Record list:
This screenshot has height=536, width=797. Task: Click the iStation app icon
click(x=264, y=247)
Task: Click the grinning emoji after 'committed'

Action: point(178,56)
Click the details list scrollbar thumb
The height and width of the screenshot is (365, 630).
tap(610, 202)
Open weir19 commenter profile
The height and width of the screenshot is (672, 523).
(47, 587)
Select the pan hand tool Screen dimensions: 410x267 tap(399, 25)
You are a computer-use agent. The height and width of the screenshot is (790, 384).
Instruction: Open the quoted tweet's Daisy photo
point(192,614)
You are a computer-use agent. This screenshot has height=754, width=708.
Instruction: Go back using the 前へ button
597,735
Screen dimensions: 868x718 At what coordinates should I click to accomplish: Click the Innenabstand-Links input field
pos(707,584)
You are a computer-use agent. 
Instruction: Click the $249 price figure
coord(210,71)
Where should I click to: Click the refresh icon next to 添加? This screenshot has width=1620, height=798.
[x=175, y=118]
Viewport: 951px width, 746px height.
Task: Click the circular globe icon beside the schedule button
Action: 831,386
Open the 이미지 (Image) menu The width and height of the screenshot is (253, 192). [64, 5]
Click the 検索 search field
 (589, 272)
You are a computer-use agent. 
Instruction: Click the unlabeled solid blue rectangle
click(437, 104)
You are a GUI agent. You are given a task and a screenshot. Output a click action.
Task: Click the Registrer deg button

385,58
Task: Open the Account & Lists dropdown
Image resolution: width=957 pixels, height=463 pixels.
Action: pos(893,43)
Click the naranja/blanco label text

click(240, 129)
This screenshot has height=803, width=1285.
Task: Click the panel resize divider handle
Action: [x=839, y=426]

Exercise: Reproduce the records verbatim, starting at the first line and ending at the line that contains "point(192,614)".

Exercise solution:
This screenshot has height=536, width=797. Task: Click the iStation app icon
click(x=264, y=247)
Task: Click the grinning emoji after 'committed'

Action: point(178,56)
Click the details list scrollbar thumb
The height and width of the screenshot is (365, 630).
tap(610, 202)
Open weir19 commenter profile
The height and width of the screenshot is (672, 523).
(47, 587)
Select the pan hand tool Screen dimensions: 410x267 tap(399, 25)
You are a computer-use agent. The height and width of the screenshot is (790, 384).
Instruction: Open the quoted tweet's Daisy photo
point(192,614)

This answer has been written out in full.